### Instructions for the task
Render everything from the line containing "Locate an element" down to the end of the records as a JSON list of strings, one string per line and blank lines omitted. Leave the pictures out.

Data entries
○ ○ ○ ○ ○ ○ ○
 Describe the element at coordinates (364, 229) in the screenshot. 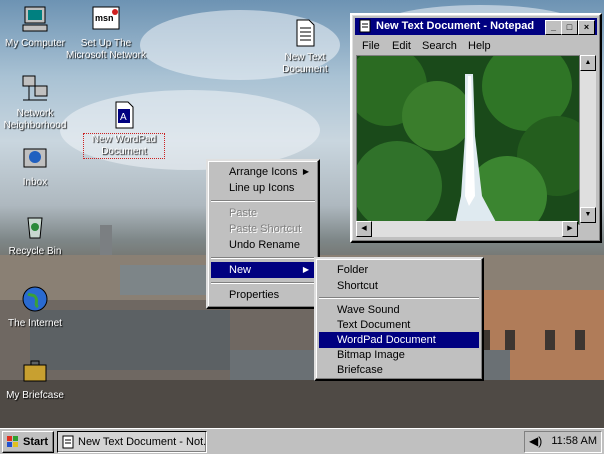

I see `scroll-left-arrow-icon: ◀` at that location.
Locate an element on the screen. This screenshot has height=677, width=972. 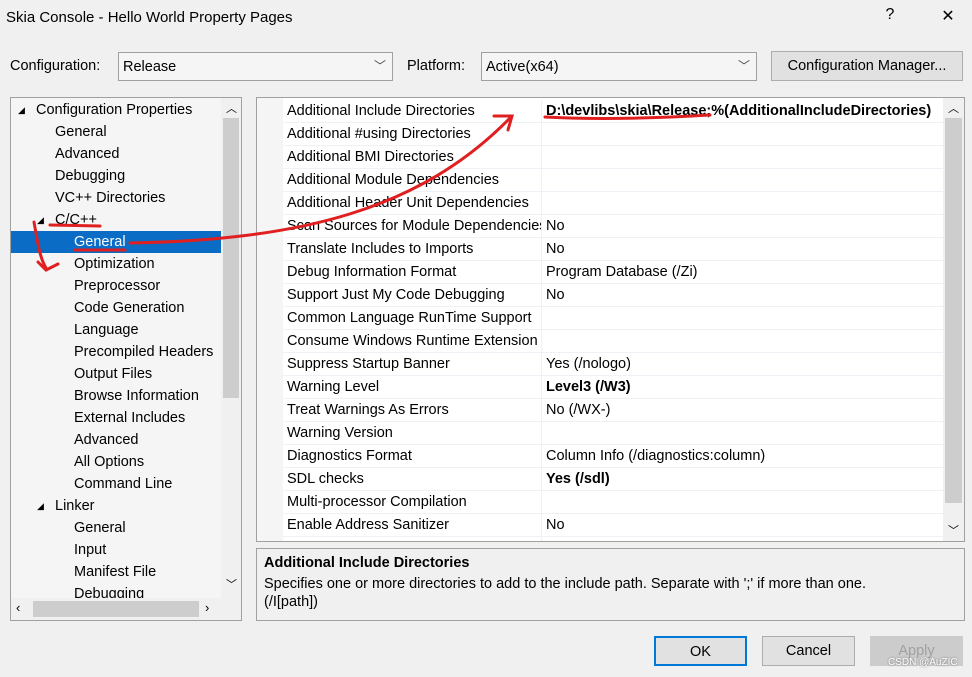
property-row: Enable Address Sanitizer No is located at coordinates (613, 526).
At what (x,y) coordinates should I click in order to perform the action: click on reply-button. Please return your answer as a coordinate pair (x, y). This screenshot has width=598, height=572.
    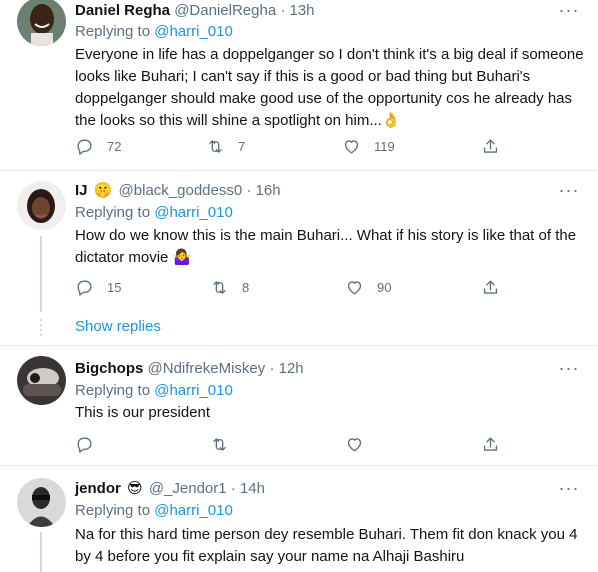
    Looking at the image, I should click on (91, 444).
○ ○ ○ ○ ○ ○ ○
### Answer space
[
  "Locate an element on the screen. This screenshot has height=677, width=972. ",
  "property-row: Enable Address Sanitizer No is located at coordinates (613, 526).",
  "At what (x,y) coordinates should I click in order to perform the action: click on reply-button. Please return your answer as a coordinate pair (x, y). This screenshot has width=598, height=572.",
  "    Looking at the image, I should click on (91, 444)."
]